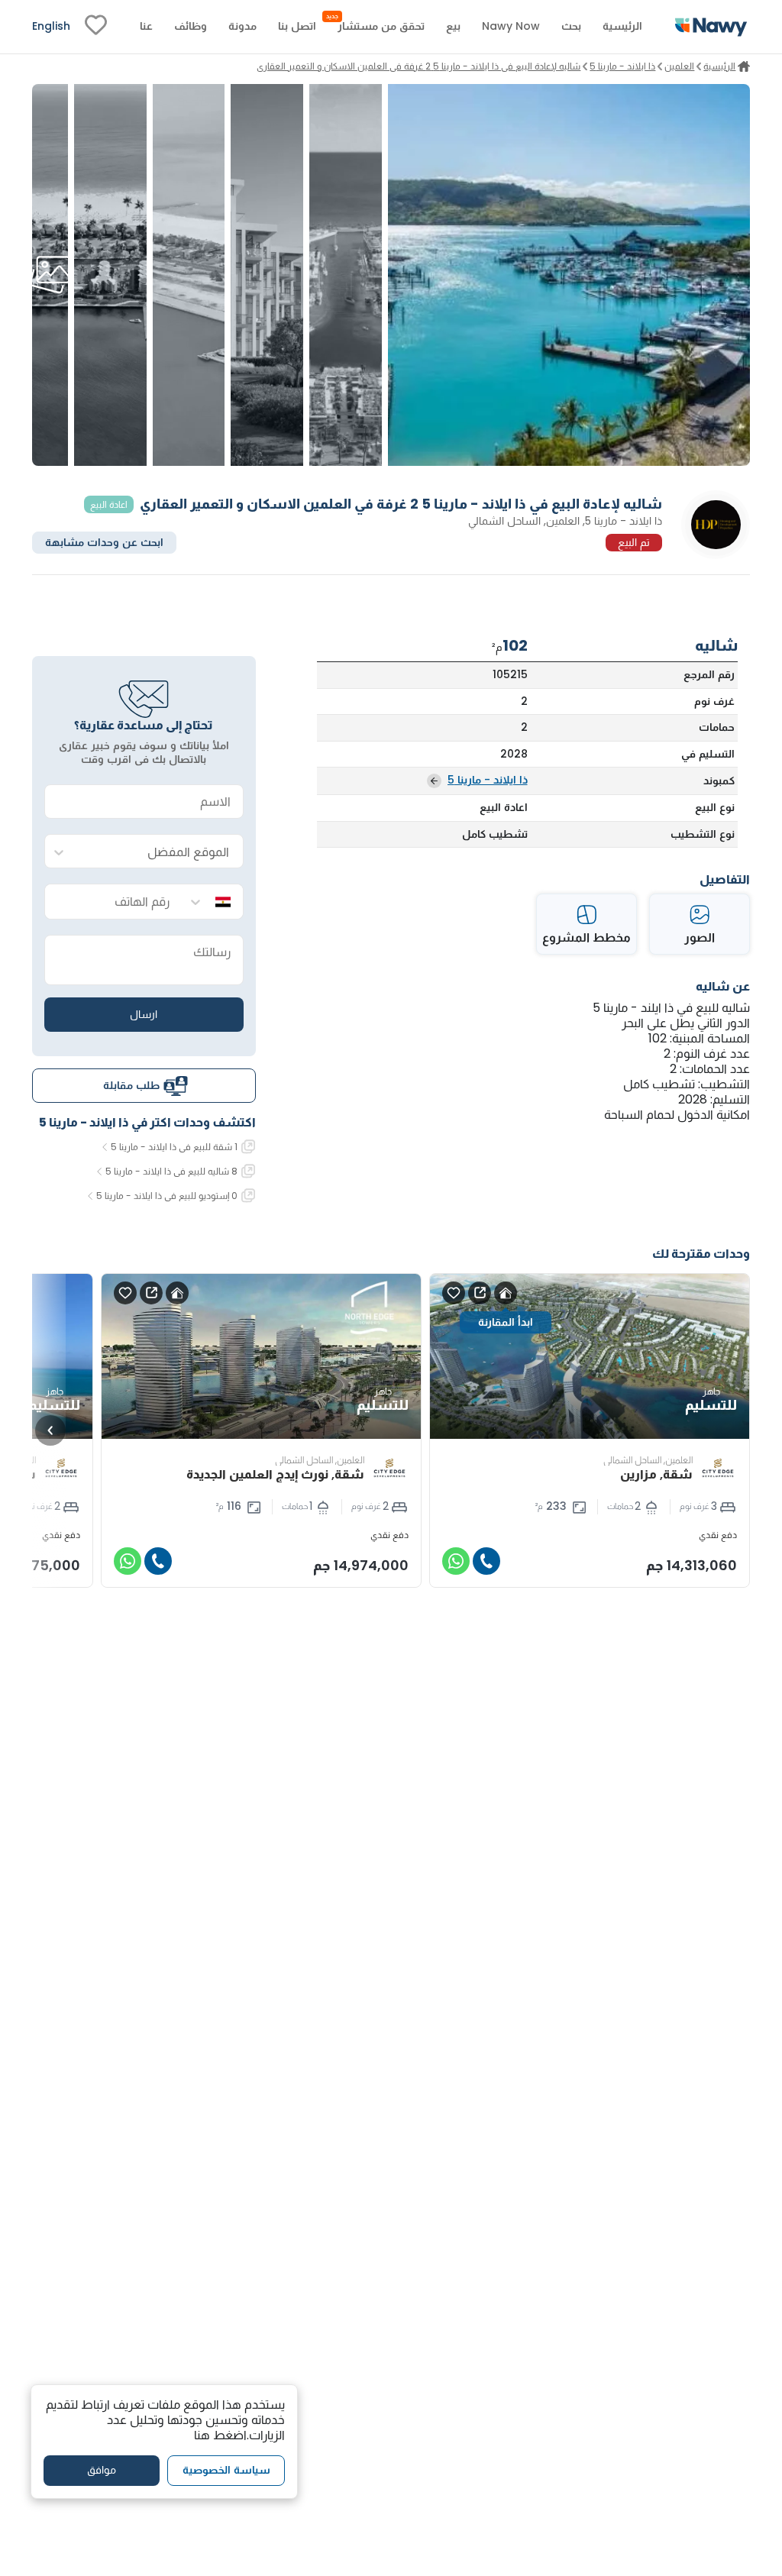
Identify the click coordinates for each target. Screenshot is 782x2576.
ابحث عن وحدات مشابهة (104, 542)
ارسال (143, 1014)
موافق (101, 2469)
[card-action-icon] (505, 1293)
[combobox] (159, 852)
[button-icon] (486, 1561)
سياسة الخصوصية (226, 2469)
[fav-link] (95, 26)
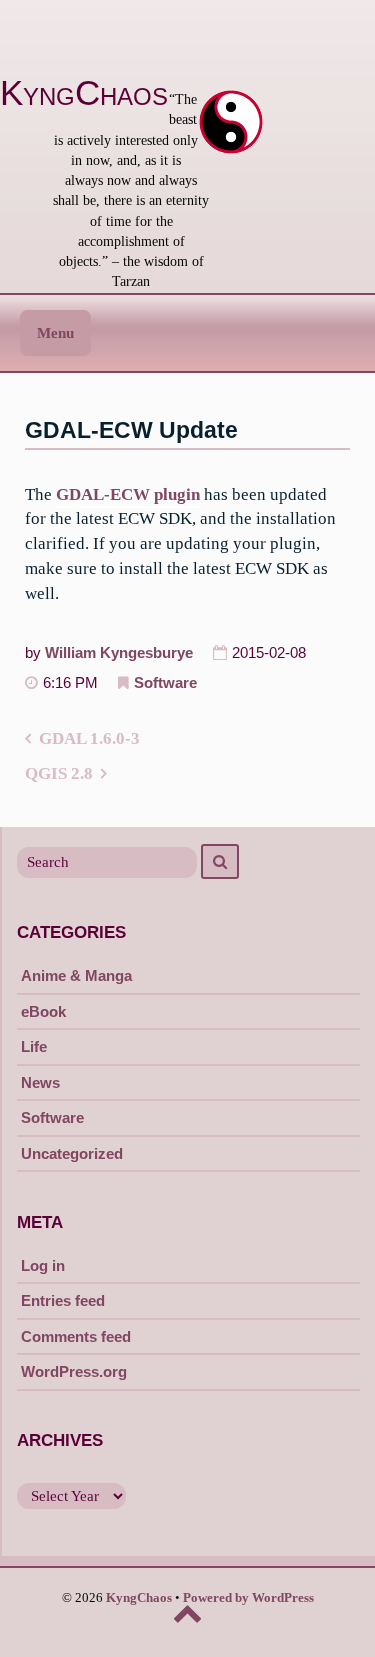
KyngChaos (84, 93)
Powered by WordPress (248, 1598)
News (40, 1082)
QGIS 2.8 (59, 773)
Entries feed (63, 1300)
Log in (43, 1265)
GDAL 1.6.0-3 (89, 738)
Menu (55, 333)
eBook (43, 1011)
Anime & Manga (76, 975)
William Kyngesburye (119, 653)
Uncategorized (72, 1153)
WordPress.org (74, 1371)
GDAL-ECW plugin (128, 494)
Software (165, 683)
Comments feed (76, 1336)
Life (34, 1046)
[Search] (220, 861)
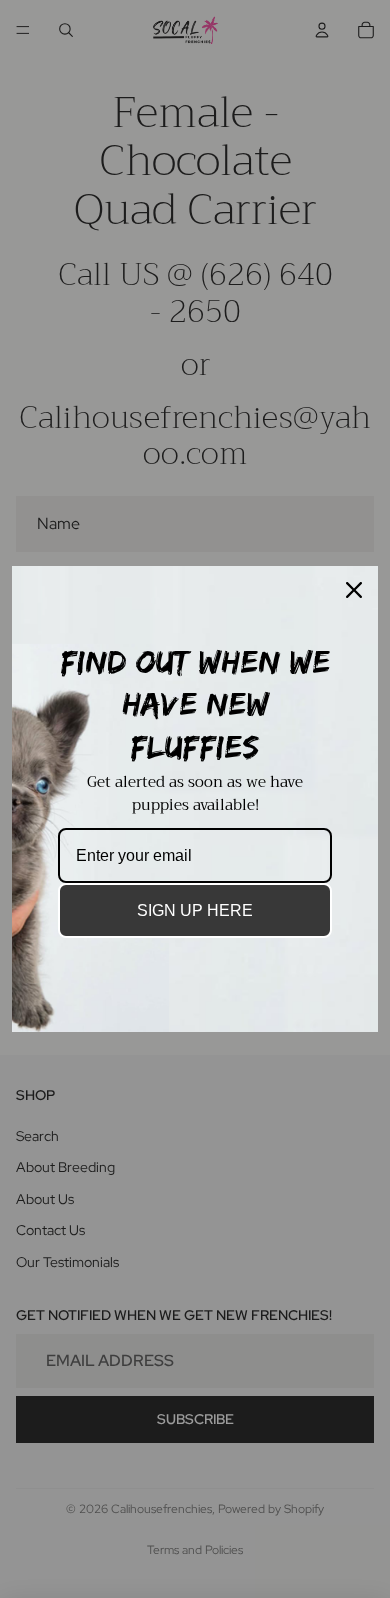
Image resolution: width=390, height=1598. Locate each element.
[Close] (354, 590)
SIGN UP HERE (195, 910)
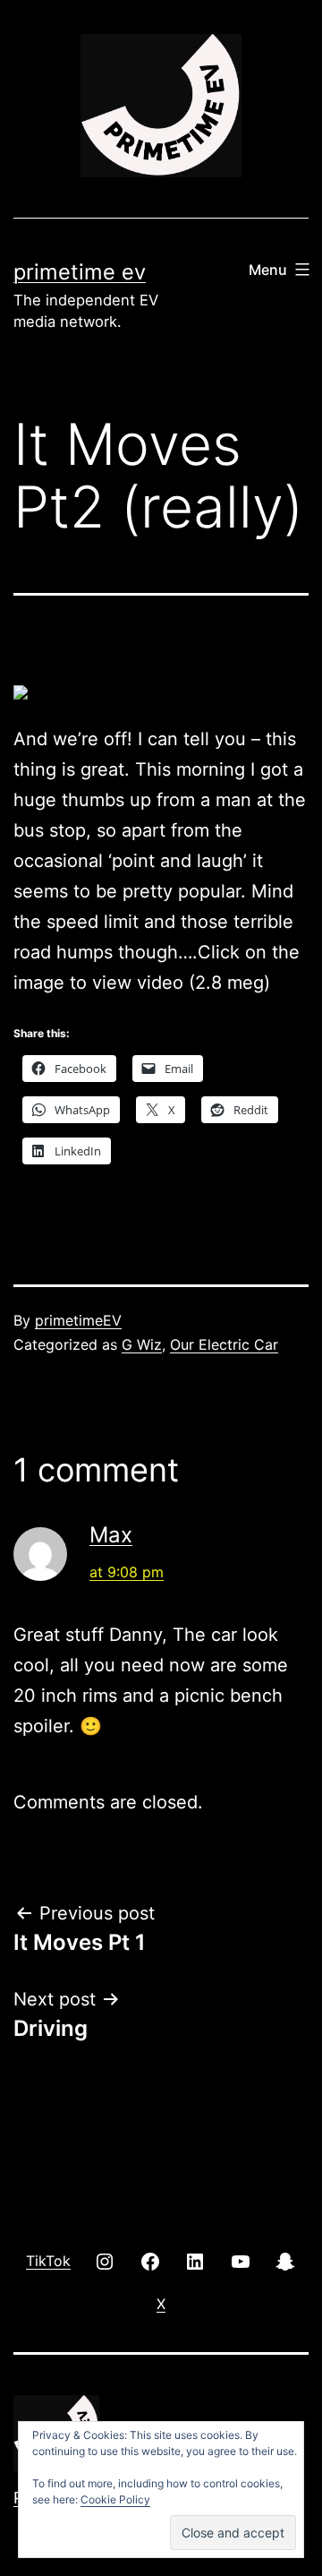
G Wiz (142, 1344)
========================
» TO DO
Given the listing above, repeat exactly the lines starting at the one with "[card-action-icon] (505, 1293)" and ending at the one with "[Close] (354, 590)", inclusive, excluding pictures.

» REPLY TO THE TASK
[card-action-icon] (505, 1293)
[combobox] (159, 852)
[button-icon] (486, 1561)
سياسة الخصوصية (226, 2469)
[fav-link] (95, 26)
KyngChaos (84, 93)
Powered by WordPress (248, 1598)
News (40, 1082)
QGIS 2.8 (59, 773)
Entries feed (63, 1300)
Log in (43, 1265)
GDAL 1.6.0-3 (89, 738)
Menu (55, 333)
eBook (43, 1011)
Anime & Manga (76, 975)
William Kyngesburye (119, 653)
Uncategorized (72, 1153)
WordPress.org (74, 1371)
GDAL-ECW plugin (128, 494)
Software (165, 683)
Comments feed (76, 1336)
Life (34, 1046)
[Search] (220, 861)
Image resolution: width=390, height=1598. Locate each element.
[Close] (354, 590)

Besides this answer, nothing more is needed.